» Task instructions
From the entries below, please output exactly the lines starting at the one containing "Screen dimensions: 1159x720" and ending at the one containing "Click the Agent", both included.

--- Excerpted records ---

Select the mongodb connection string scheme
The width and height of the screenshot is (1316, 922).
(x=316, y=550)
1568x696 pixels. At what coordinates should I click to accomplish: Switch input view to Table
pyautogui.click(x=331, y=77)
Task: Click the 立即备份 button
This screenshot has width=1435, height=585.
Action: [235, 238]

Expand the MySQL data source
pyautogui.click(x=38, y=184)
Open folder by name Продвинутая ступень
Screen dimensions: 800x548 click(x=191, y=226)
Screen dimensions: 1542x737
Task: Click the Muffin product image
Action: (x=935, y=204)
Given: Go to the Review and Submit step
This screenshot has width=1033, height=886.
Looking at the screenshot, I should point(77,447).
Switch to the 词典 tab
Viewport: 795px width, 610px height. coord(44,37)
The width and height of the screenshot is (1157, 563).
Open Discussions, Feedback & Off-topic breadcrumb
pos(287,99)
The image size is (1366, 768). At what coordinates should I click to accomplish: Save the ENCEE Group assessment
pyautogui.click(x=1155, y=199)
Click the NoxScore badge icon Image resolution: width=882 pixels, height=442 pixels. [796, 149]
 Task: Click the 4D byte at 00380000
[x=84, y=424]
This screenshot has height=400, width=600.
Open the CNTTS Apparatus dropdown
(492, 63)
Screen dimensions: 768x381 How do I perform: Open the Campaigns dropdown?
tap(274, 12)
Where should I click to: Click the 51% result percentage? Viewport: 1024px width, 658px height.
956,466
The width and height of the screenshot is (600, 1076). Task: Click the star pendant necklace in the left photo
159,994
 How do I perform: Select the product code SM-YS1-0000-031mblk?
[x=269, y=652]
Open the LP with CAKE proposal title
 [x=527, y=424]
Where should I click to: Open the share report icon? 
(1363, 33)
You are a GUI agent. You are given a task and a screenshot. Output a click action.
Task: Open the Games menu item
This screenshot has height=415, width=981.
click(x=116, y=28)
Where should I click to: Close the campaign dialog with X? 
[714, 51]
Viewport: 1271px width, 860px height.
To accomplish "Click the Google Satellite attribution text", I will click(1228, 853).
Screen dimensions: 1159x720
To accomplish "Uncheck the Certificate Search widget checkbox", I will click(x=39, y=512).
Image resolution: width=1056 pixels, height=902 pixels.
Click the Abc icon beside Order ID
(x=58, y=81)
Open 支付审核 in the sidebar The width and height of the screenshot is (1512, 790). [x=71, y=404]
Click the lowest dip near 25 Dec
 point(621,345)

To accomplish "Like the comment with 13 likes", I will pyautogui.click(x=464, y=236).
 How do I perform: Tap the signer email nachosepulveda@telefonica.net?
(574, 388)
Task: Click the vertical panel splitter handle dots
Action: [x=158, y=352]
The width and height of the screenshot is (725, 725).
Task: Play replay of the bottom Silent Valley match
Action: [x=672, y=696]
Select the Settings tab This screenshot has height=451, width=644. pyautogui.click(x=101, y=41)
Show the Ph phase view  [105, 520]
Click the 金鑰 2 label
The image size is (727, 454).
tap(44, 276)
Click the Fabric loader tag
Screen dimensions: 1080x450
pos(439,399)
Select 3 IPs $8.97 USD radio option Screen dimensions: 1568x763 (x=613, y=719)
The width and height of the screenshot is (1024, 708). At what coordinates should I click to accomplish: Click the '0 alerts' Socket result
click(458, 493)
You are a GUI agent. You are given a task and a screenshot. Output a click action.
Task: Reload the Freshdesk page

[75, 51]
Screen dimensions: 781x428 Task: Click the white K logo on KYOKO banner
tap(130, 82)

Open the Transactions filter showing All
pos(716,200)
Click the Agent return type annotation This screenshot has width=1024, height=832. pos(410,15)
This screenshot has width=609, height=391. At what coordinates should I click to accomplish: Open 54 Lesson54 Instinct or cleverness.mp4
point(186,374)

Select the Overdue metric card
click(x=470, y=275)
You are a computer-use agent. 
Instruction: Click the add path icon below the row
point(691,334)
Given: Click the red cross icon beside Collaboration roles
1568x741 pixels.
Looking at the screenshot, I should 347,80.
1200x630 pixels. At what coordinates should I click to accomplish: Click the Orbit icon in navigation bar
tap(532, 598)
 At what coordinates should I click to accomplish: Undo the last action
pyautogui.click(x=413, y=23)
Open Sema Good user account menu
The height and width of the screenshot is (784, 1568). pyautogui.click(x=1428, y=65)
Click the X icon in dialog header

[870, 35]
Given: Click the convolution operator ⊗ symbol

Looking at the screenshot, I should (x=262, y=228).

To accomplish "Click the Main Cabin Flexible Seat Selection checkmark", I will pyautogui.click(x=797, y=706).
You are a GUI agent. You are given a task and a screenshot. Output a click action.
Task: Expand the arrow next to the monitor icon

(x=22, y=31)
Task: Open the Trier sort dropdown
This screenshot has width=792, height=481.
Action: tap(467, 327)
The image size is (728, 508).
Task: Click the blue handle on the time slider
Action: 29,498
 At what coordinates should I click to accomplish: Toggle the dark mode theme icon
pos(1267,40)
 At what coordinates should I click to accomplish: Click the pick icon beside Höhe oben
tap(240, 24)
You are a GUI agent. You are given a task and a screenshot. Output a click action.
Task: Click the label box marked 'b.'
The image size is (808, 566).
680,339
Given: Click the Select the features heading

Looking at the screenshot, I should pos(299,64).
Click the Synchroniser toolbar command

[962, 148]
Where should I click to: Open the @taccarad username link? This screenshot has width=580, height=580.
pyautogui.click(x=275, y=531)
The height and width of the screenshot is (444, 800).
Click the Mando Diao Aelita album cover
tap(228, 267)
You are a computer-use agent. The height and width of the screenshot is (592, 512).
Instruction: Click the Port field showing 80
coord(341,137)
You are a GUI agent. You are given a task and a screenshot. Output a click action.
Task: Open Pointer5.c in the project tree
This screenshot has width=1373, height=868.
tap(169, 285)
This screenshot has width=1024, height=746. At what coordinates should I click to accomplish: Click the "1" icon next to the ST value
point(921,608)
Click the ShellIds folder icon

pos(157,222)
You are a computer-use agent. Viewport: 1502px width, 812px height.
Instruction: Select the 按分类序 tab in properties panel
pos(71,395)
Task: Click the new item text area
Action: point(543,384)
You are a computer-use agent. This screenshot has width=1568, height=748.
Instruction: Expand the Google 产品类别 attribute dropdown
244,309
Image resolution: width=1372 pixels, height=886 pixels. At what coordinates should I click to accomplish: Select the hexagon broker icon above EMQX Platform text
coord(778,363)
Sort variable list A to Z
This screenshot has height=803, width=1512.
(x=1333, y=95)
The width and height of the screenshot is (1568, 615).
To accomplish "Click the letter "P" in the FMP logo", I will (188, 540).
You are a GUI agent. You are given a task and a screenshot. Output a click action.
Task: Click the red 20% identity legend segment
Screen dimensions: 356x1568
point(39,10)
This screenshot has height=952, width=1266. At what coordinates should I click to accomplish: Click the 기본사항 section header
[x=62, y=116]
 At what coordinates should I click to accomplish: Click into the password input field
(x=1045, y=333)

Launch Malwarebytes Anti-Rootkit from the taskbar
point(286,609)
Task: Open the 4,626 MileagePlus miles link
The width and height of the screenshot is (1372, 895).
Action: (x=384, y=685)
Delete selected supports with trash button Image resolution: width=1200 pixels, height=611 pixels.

---

» Your solution
Screen dimensions: 1159x720
To accomplish "Uncheck the Certificate Search widget checkbox", I will click(x=39, y=512).
Image resolution: width=1056 pixels, height=902 pixels.
Click the Abc icon beside Order ID
(x=58, y=81)
Open 支付审核 in the sidebar The width and height of the screenshot is (1512, 790). [x=71, y=404]
Click the lowest dip near 25 Dec
 point(621,345)

To accomplish "Like the comment with 13 likes", I will pyautogui.click(x=464, y=236).
 How do I perform: Tap the signer email nachosepulveda@telefonica.net?
(574, 388)
Task: Click the vertical panel splitter handle dots
Action: [x=158, y=352]
The width and height of the screenshot is (725, 725).
Task: Play replay of the bottom Silent Valley match
Action: [x=672, y=696]
Select the Settings tab This screenshot has height=451, width=644. pyautogui.click(x=101, y=41)
Show the Ph phase view  [105, 520]
Click the 金鑰 2 label
The image size is (727, 454).
tap(44, 276)
Click the Fabric loader tag
Screen dimensions: 1080x450
pos(439,399)
Select 3 IPs $8.97 USD radio option Screen dimensions: 1568x763 (x=613, y=719)
The width and height of the screenshot is (1024, 708). At what coordinates should I click to accomplish: Click the '0 alerts' Socket result
click(458, 493)
You are a GUI agent. You are given a task and a screenshot. Output a click action.
Task: Reload the Freshdesk page

[75, 51]
Screen dimensions: 781x428 Task: Click the white K logo on KYOKO banner
tap(130, 82)

Open the Transactions filter showing All
pos(716,200)
Click the Agent return type annotation This screenshot has width=1024, height=832. pos(410,15)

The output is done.